Histoire des critères ergonomiques de Bastien & Scapin
Pour comprendre l’émergence des critères ergonomiques de Bastien & Scapin, revenons un peu en arrière : lorsque j’intègre le DESS d’ergonomie de Paris V au début des années 2000, le diplôme, dirigé par Jean-Claude Spérandio, est encore très largement tourné vers l’ergonomie physique : conception de produits, conception de postes de travail, conception de machines ou bien d’usines… Comme nous l’expliquions dans notre article sur la naissance de l’UX, nombre de mes professeurs travaillent alors sur des sujets pointus d’ergonomie industrielle comme la conception de tableaux de bord d’avions, la conception de nouveaux systèmes de tramway hybrides ou bien encore sur les lignes de production de grands groupes pharmaceutiques.
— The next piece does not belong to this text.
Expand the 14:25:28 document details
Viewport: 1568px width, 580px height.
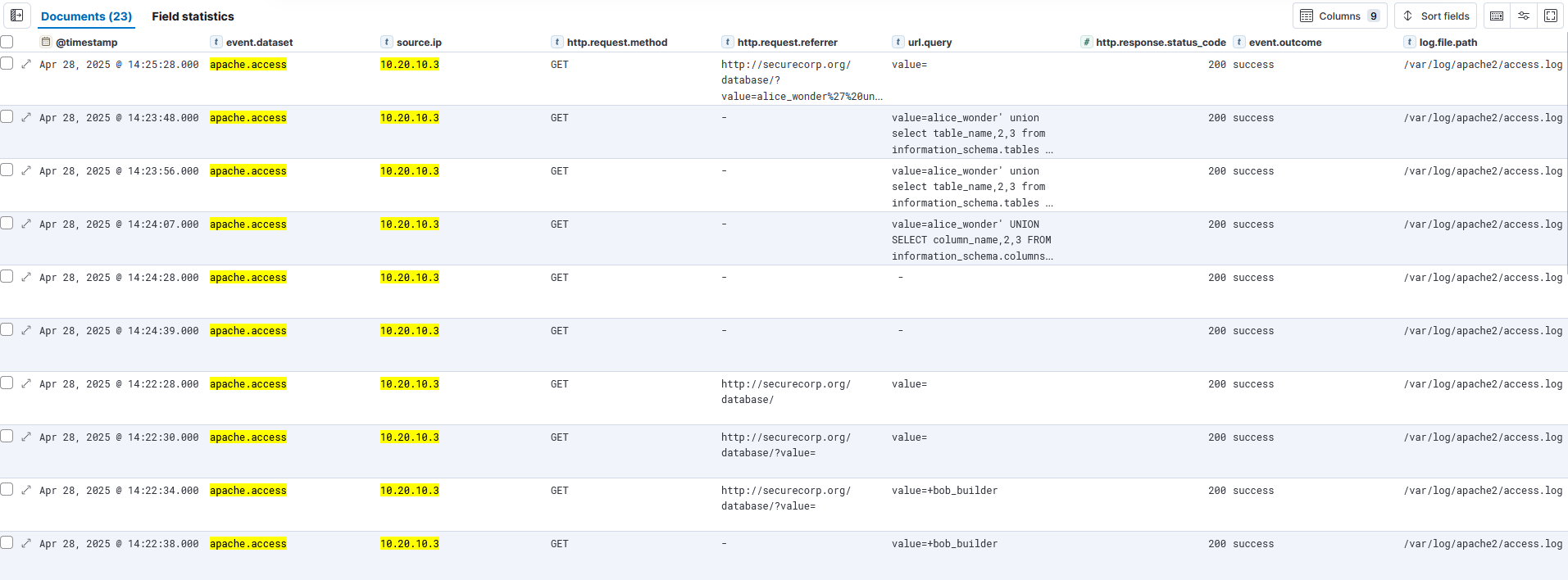26,64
Parmi eux, Christian Bastien, l’un des pionniers du LEI (le laboratoire d’ergonomie informatique) est l’un des rares à traiter le sujet de la relation homme-machine sous un angle déjà très digital et qui annonce la déferlante informatique qui va suivre dans les années 2000.
Or, si aujourd’hui, une très grande quantité de blogs traite de problématiques ergonomiques et UX et proposent à foison des outils et des techniques pour se sortir de la panade, à l’époque, il existe finalement peu de ressources sur lesquelles s’appuyer pour construire des interfaces digitales. L’une des rares aides qui existe est alors une sorte de liste de diffusion par mail qui permettait de poser des questions et de faire circuler des offres d’emploi. On trouve aussi quelques sites de techniques mais qui sont assez généralistes et qui ne relèvent pas spécifiquement du digital.
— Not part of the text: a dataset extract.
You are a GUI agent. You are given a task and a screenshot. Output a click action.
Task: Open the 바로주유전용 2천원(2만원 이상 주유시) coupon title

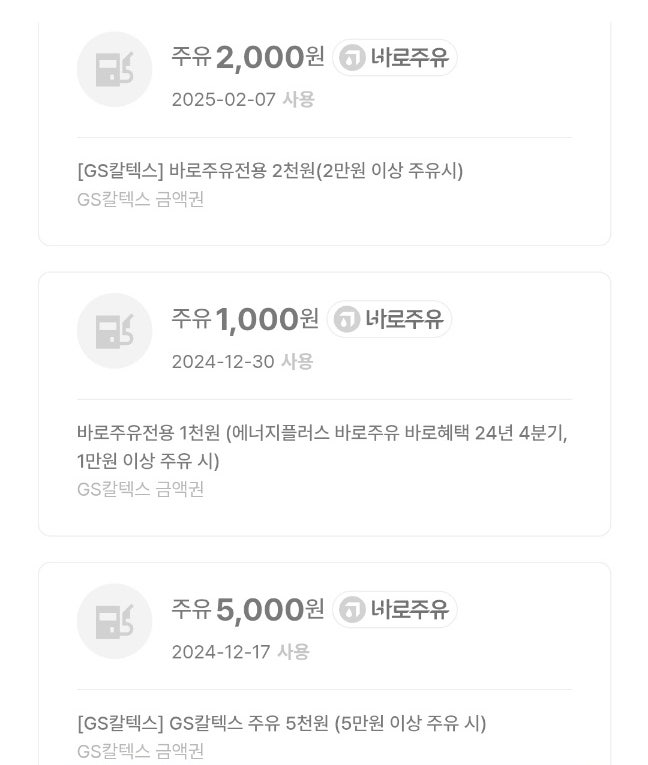click(x=270, y=171)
Le travail de Bastien & Scapin, engagé sur la décennie précédente – les critères paraissent au début des années 90, est donc une tentative de fournir un outil souple, flexible et opérationnel aux designers d’interface. Une sorte de liste de critères, valide, à conserver toujours dans sa poche et qui permette rapidement aux concepteurs de détecter les erreurs ergonomiques les plus grossières lors de la conception d’interfaces utilisateurs.
A quoi servent les critères ergonomiques de Bastien & Scapin ?
En créant leur liste de critères ergonomiques, Bastien & Scapin tentent au fond de répondre à 2 questions :
- Première question : est-ce que toutes les interfaces ont les mêmes problèmes ou bien est-ce qu’elles présentent toutes des problèmes différents ? Par exemple, si vous prenez l’interface de Nike, l’interface du trésor public et l’interface d’un grand quotidien de presse français, est-ce que toutes ces interfaces présentent les mêmes problèmes ergonomiques ou bien est-ce que chaque type d’interface présente des problèmes différents et bien spécifiques ? Est-ce que les problèmes de ces différents services se recoupent, au moins en partie, ou bien est-ce qu’ils n’ont rien à voir ? Après tout, on peut imaginer que Nike ait des problèmes d’ergonomie qui soient complètement différents de ceux du journal le Monde. Ce ne sont pas les mêmes métiers, pas les mêmes informations… À cette question, les expériences de Bastien & Scapin répondent « oui » . Bastien & Scapin montrent que, quelle que soit l’interface, on retrouve systématiquement les mêmes grandes catégories de problèmes qui grèvent l’expérience ergonomique de l’utilisateur.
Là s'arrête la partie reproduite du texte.